Duck's most singular claim about Chichele concerned his metropolitical relations with the papacy. (93) In Duck's assessment, Chichele was an early exponent of reformed episcopacy, for the Archbishop 'asserted the Rights of the Crown, and the Liberties of this Church against Papal Usurpations'. According to Duck, Chichele's archiepiscopate was strikingly anachronistic for the fifteenth century, for he possessed 'great Qualities, and so much the greater, because the Corruptions of the Clergy from the Papacy down to the Begging Orders, were then to an insupportable degree'. (94) In the midst of this corruption, Chichele stood out as an early advocate of reform.

Duck's appeal to a medieval churchman as a herald of reformed religion can be contextualized by earlier appeals to the unreformed Church as containing harbingers of the Reformation. In 1608, Thomas James's An Apologie for Iohn Wicliffe, shewing his conformitie with the now Church of England depicted Wyclif as congruent with the post-Reformation Church. (95) But by the seventeenth century, Wyclif had long stood within the ranks of the reformed tradition, in a way a medieval archbishop did not. (96) The distinctiveness of Duck's work lies in his choice of subject matter on which to rest arguments for the early manifestations of reformed episcopacy. Duck's political context makes sense of these decisions. Identified in popular polemic with Archbishop Laud and serving as a diocesan chancellor, Duck emerges from a context preoccupied with the claims of bishops to govern their dioceses, and his exploration of the early-medieval Church rested upon the qualities which made a bishop reformed.

★ ★ ★ ★

What is being asked: Echo the passage about Duck and Chichele word for word, from "Duck's most singular" up to and including "advocate of reform.". Rely only on the passage about Duck and Chichele for what follows.

Data listing:

★ ★ ★ ★

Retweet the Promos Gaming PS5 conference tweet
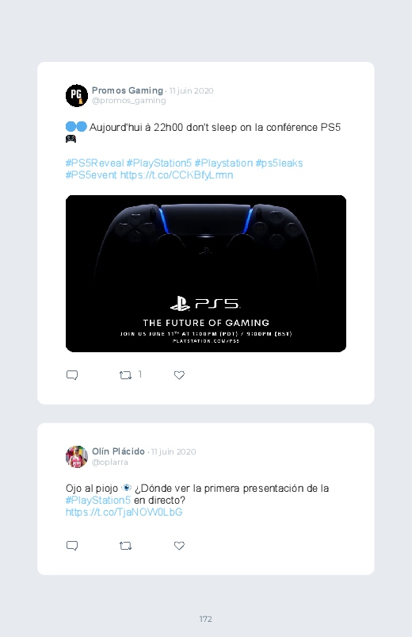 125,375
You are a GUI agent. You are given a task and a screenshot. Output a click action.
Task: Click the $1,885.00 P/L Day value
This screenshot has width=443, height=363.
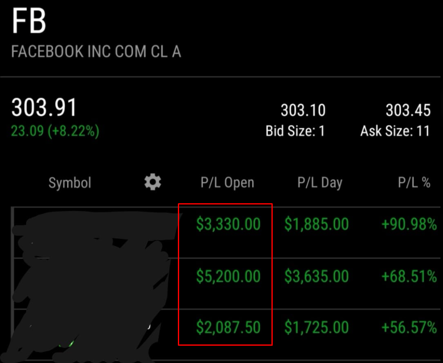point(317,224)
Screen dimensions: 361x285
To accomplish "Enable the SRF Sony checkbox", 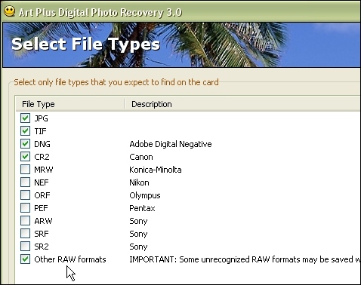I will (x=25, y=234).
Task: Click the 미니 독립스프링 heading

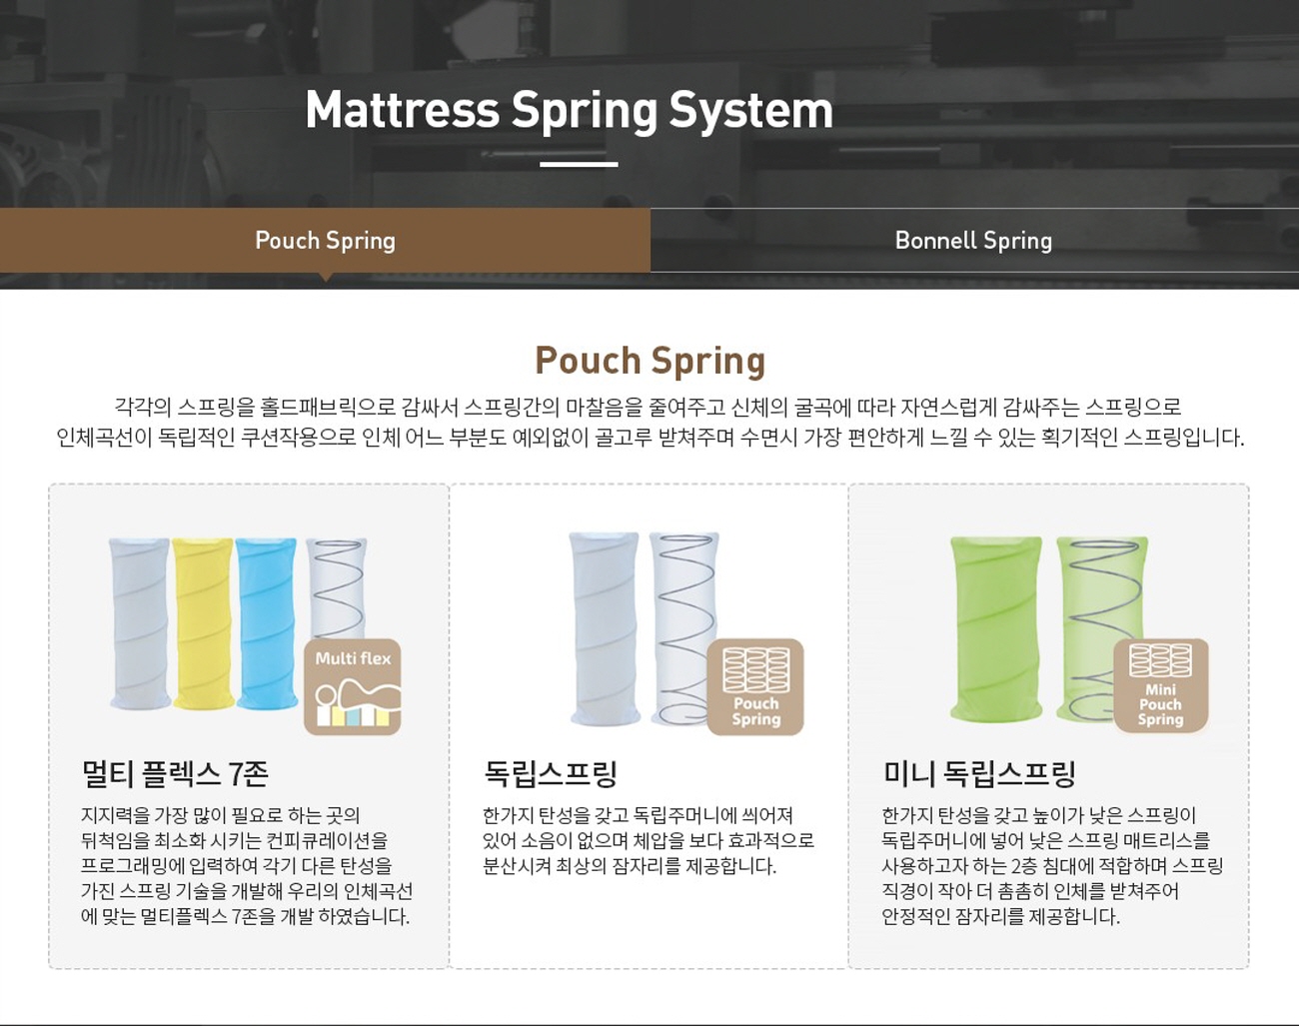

★ ★ ★ ★

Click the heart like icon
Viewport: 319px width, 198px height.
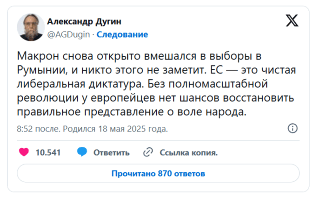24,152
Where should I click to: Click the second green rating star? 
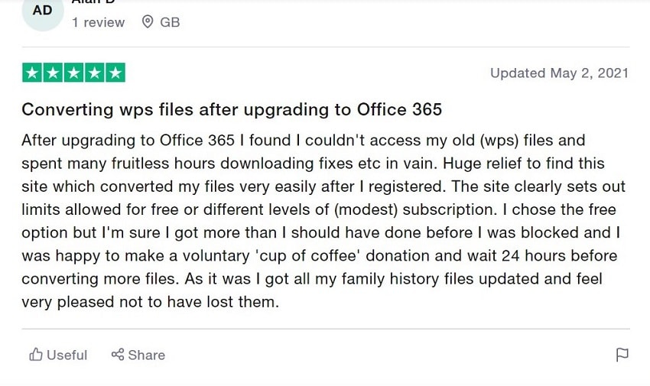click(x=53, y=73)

★ ★ ★ ★

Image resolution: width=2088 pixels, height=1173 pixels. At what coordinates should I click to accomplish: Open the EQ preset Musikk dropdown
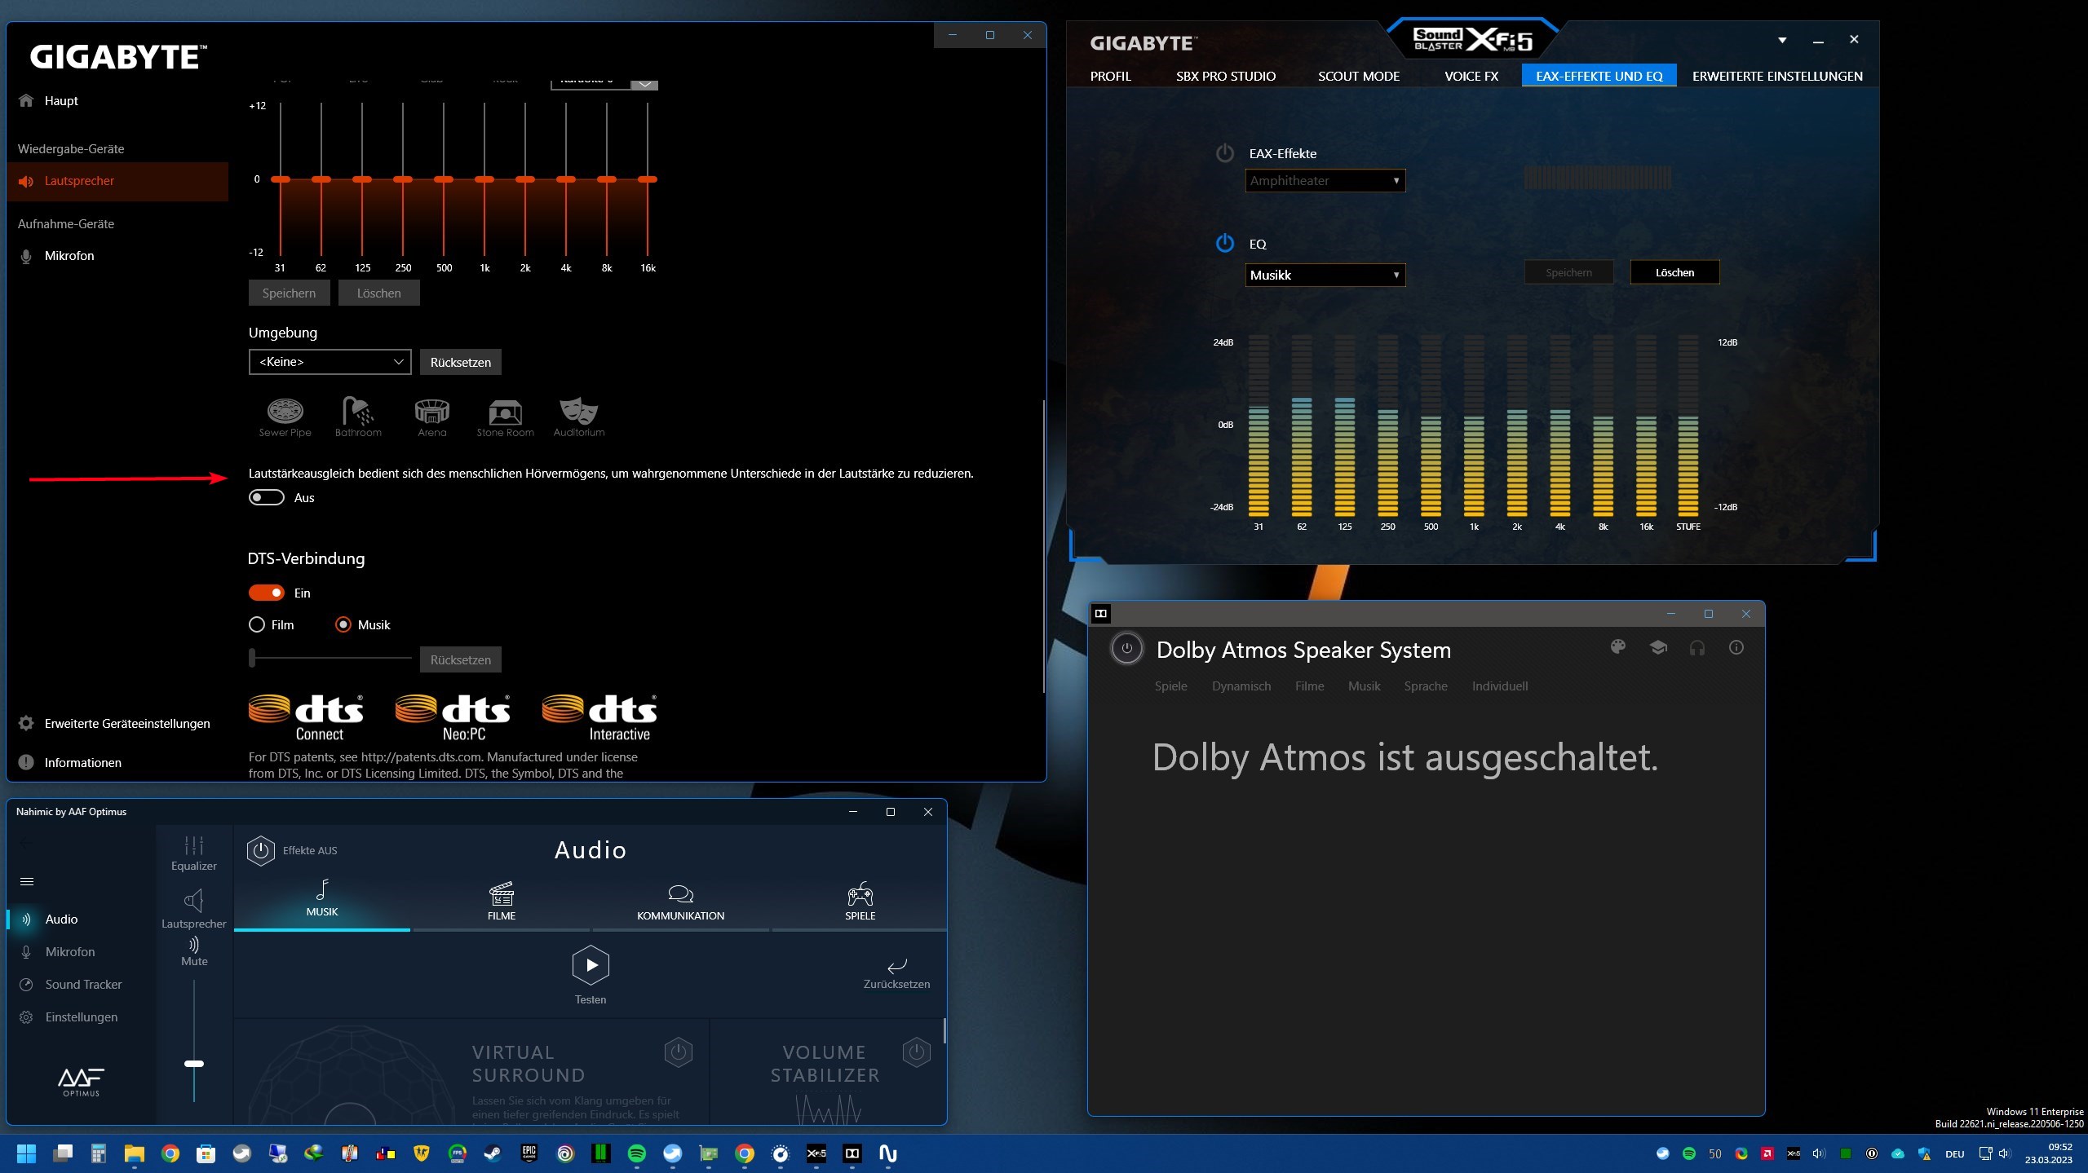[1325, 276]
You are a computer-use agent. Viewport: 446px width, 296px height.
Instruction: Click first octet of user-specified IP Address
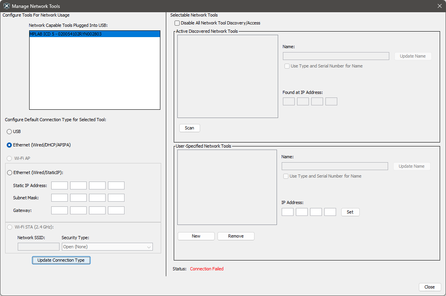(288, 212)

★ ★ ★ ★

Solved problem:
Duck's most singular claim about Chichele concerned his metropolitical relations with the papacy. (93) In Duck's assessment, Chichele was an early exponent of reformed episcopacy, for the Archbishop 'asserted the Rights of the Crown, and the Liberties of this Church against Papal Usurpations'. According to Duck, Chichele's archiepiscopate was strikingly anachronistic for the fifteenth century, for he possessed 'great Qualities, and so much the greater, because the Corruptions of the Clergy from the Papacy down to the Begging Orders, were then to an insupportable degree'. (94) In the midst of this corruption, Chichele stood out as an early advocate of reform.